Kedri enarcó una ceja.
—Eso sí que no lo sabía.
—No, Maestro, porque sucedió hace mucho tiempo, muy poco después de que se estableciera el Consejo tal como es ahora, no mucho después de la Era de los Reyes.
—Entiendo. Y esos secretarios… ¿sólo podían acceder a D’ni, o tenían acceso a otras Eras?
El cofrade hizo un gesto hacia el libro que Kedri tenía delante.
—He señalado los pasajes relevantes, Maestro. Estoy seguro de que hay otras entradas en los otros libros.
Detrás del joven cofrade había un pequeño montón de libros.
Anna sintió un estremecimiento de excitación. Se levantó, se acercó a los libros, se agachó y cogió uno de ellos y lo abrió; olió el aroma de los muchos años que se desprendió de la página.
Era una escritura vieja, distinta en diversos aspectos de su equivalente moderno, pero fácilmente descifrable. En varias partes, la tinta casi se había desvanecido, pero el significado del texto estaba claro.
Anna miró a Kedri y asintió, experimentando por un instante una inmensa satisfacción.
—¿No será demasiado antiguo, Maestro? —preguntó el joven cofrade—. Pensé que quizá su edad lo podría invalidar.
—Un precedente es un precedente —dijo Kedri, que miró a Anna, para luego volver a leer el pasaje—. Encontraremos otras fuentes que lo verifiquen, sin duda; y otros ejemplos, lo garantizo.
Cerró el libro.
—Ha hecho un buen trabajo, cofrade.
—Gracias, Maestro —respondió el joven, que hizo una gran reverencia con una amplia sonrisa en su rostro.
—Gracias a usted, cofrade…
—Neferus, Maestro. Cofrade Neferus.
Lo que requirió la votación del pleno del Consejo para decidirse, sólo requirió una única firma para ser revocado.
El Señor Eneah, al apartar el documento, sintió que se quitaba un gran peso de encima. Le alegraba que el Maestro Kedri encontrara lo que había encontrado, porque nunca se había sentido cómodo con la decisión, pero al alzar la vista, vio mentalmente el rostro tenaz del Señor Rakeri, y supo que no todos los Cinco estaban tan satisfechos como él.

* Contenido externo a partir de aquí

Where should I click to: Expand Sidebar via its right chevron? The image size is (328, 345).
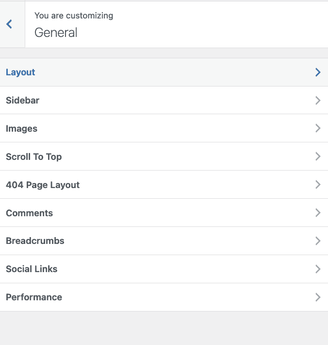click(x=318, y=100)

Los libros serían devueltos al Maestro Kahlis, y Ah-na podría viajar en ellos. Pero no todo era como antes. Aitrus seguía negándose a recuperar su puesto como representante de la Cofradía de Prospectores. Decía que estaba cansado de votaciones y reuniones, y quizá tenía razón. Y en cuanto a Veovis…
Eneah dejó la pluma en la escribanía y se echó hacia atrás, cansado ahora que todo había terminado.

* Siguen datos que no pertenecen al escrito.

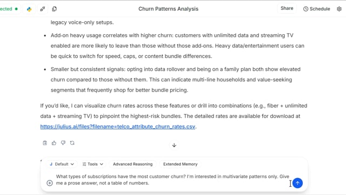The height and width of the screenshot is (195, 346).
Task: Send the message with blue arrow button
Action: pyautogui.click(x=297, y=183)
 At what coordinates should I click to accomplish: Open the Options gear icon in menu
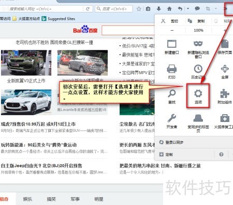(198, 94)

El joven Veovis le había visitado aquel mismo día, decidido a decir lo que pensaba. No había sido maleducado, ni había desafiado en modo alguno la validez de los descubrimientos del Maestro Kedri, pero estaba claro que resentía la intrusión del Legislador y seguía siendo contrario a que Ah-na entrara en una Era D’ni. Había terminado suplicando al Señor Eneah que dejara de lado el antiguo precedente y que apoyara al Consejo, pero Eneah le había dicho que no podía hacer eso.
Al fin y al cabo, la ley era la ley. Los precedentes eran los precedentes. Era la costumbre D’ni y así había sido durante un millar de generaciones.
Y así se había marchado Veovis, desacreditado, enfadado y lleno de resentimiento; ¿quién podía saber qué consecuencias tendría eso?
«Pero así es —pensó Eneah, contemplando el estudio vacío—. No hay nadie, por grande o poderoso que sea, más importante que D’ni».
Sonrió, consciente de que pronto él no sería más que un nombre y otra estatua en la Gran Sala de los Señores.
—Así es —dijo en voz baja—. Y así debe ser. Hasta el fin de los tiempos.
Y dicho esto se levantó, cruzó la habitación y salió, moviéndose despacio, en silencio, como una sombra sobre la roca.